Data to use:
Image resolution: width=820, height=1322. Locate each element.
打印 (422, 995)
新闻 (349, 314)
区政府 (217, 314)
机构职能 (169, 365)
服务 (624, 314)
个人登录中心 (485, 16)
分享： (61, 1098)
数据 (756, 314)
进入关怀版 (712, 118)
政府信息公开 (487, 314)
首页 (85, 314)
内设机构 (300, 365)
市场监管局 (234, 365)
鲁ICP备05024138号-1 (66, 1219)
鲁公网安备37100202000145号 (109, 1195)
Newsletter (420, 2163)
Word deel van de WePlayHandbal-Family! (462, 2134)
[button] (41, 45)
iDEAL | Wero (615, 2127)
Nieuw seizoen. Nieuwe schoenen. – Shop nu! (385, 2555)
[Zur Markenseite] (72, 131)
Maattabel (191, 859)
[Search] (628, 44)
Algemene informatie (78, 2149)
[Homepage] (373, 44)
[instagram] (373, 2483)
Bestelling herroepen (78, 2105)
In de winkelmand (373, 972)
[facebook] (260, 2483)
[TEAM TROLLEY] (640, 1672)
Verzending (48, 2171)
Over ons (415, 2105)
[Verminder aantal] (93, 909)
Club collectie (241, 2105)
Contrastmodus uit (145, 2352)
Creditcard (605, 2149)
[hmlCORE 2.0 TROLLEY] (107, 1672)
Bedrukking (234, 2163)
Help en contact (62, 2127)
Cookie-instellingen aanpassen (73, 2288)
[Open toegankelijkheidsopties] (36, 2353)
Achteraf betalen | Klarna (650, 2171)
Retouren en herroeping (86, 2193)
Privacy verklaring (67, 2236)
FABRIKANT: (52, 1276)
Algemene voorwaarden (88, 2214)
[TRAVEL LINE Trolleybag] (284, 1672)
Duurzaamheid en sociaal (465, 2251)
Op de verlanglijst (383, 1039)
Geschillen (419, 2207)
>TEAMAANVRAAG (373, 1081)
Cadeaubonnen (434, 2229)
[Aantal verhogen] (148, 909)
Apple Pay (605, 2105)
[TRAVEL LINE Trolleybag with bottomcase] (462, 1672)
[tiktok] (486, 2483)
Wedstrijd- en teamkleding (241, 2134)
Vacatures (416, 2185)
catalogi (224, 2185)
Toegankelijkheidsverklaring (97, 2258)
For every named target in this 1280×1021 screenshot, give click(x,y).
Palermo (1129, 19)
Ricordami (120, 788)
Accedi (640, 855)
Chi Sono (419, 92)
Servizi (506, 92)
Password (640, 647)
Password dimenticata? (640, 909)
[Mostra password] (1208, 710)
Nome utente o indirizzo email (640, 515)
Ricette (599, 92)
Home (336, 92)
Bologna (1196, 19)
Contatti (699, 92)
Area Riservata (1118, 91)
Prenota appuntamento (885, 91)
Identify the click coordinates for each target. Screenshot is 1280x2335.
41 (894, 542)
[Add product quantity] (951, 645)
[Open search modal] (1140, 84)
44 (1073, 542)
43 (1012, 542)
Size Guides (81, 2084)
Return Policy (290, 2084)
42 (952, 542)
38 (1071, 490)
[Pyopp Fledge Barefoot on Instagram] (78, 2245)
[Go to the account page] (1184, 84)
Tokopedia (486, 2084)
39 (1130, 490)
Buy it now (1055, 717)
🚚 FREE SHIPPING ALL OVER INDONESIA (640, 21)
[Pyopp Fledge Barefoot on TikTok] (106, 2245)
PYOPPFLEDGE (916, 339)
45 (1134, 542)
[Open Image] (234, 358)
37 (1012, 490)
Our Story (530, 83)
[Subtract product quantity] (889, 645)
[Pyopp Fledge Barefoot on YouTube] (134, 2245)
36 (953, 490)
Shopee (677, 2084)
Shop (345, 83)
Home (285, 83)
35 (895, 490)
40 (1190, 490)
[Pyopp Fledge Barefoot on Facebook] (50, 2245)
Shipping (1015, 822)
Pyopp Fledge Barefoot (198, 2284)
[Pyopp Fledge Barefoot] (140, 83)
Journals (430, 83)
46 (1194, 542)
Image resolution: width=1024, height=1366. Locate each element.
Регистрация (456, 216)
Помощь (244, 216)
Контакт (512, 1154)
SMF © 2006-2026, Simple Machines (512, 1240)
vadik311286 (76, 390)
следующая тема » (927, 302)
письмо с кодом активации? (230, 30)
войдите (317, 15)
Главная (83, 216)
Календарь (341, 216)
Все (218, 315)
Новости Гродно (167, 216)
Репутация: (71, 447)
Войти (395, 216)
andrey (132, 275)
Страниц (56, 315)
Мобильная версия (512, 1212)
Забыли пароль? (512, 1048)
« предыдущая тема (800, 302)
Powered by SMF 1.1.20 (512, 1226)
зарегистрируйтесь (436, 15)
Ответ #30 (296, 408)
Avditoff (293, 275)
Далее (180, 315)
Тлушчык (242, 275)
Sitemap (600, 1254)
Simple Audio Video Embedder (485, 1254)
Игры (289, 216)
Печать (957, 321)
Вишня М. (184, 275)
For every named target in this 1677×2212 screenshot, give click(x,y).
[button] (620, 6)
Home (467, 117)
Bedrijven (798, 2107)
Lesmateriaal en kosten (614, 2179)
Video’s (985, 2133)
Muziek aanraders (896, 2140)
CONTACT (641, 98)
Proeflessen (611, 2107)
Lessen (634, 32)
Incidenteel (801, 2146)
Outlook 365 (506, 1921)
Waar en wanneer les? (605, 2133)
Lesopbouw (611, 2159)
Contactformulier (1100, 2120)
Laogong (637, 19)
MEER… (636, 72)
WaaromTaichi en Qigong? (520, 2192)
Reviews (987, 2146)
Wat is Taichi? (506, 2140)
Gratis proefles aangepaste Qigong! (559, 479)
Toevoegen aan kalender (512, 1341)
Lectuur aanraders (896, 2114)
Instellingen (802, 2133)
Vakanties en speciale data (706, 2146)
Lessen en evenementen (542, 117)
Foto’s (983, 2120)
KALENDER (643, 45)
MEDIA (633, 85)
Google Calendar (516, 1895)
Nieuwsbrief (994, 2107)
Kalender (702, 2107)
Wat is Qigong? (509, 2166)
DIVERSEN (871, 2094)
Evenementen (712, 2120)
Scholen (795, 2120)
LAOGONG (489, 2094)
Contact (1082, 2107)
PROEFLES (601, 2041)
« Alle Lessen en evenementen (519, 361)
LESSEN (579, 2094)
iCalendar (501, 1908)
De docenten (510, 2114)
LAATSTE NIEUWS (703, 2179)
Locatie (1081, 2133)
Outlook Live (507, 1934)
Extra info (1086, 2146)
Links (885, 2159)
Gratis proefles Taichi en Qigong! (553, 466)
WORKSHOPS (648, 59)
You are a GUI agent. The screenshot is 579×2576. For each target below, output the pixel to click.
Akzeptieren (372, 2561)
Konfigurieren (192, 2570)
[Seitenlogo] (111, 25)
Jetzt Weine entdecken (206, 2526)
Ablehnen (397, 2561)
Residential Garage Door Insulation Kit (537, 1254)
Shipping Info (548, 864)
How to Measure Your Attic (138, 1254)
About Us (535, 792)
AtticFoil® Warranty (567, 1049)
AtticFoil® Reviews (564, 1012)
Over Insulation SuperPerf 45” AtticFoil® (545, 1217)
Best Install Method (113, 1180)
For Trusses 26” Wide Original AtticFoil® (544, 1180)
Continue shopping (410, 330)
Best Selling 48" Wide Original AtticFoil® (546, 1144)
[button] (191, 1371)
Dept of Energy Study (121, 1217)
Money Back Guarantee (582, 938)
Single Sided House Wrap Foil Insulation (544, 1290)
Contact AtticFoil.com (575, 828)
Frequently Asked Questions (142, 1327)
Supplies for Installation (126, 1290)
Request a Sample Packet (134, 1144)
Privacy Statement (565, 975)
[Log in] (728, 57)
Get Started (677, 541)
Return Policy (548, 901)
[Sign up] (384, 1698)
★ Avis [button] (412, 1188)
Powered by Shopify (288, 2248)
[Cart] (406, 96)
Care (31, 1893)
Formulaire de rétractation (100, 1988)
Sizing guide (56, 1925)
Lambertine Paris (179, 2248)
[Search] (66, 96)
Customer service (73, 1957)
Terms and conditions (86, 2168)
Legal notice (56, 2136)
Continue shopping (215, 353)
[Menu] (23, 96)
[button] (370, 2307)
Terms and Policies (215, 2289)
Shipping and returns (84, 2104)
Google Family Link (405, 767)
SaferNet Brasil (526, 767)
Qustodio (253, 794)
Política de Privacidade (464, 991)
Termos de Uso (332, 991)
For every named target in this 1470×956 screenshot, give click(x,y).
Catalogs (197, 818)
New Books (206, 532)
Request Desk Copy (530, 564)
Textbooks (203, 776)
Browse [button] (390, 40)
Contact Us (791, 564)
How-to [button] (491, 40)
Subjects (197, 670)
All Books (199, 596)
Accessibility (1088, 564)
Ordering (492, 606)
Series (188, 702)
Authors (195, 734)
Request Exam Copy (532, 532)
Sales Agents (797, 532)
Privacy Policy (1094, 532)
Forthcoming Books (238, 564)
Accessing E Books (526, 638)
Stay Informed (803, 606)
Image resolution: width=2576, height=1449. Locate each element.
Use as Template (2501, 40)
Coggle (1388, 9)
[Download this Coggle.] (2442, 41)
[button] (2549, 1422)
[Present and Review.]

What to do:
Lines of the listing above that contain the word "width" must all be copied.

Exercise output:
Image resolution: width=820, height=1322. Locate each element.
Image resolution: width=1024, height=1366. Locate each element.
Image resolution: width=2576, height=1449. Locate each element.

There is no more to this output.